Whose are the ruling macroeconomic ideas?

It is now six years since Olivier Blanchard called for “outlining the contours of a new macroeconomic policy framework”. Yet what is that framework? Where is it? Who outlines it? And what processes will give it political traction?

Looking back to 2010:

Olivier Blanchard et al. (2010): Rethinking Macro Policy: “The global crisis forced economic policymakers…

…to react in ways not anticipated by the pre-crisis consensus…. Here the IMF’s chief economist and colleagues (i) review the main elements of the pre-crisis consensus, (ii) identify the elements which turned out to be wrong, and (iii) take a tentative first pass at outlining the contours of a new macroeconomic policy framework…

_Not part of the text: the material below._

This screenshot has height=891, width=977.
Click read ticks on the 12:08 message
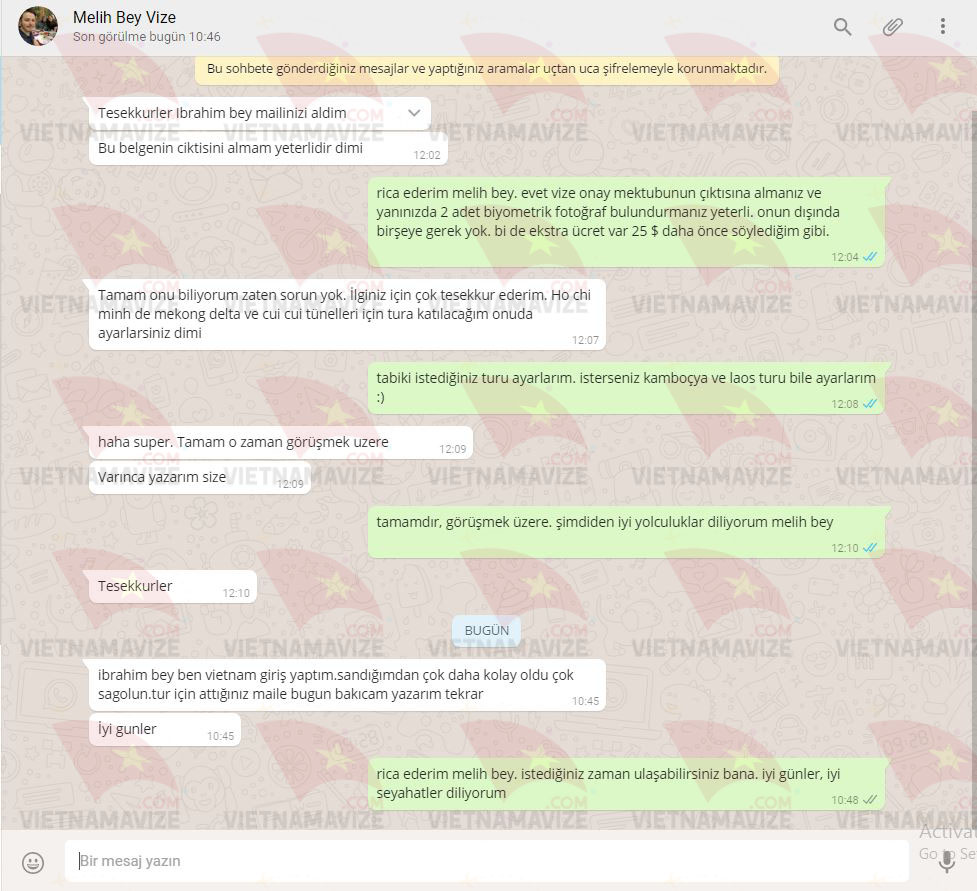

You can argue that the elements of such a framework are there. But they are disassembled, lying on the ground, disconnected. And as far as political traction, they are next to nowhere.

I am ending my invited lectures these days with this:

It is traditional to close lectures like this with Keynes’s “madmen in authority” quote:

Is the fulfilment of these ideas a visionary hope? Have they insufficient roots in the motives which govern the evolution of political society? Are the interests which they will thwart stronger and more obvious than those which they will serve?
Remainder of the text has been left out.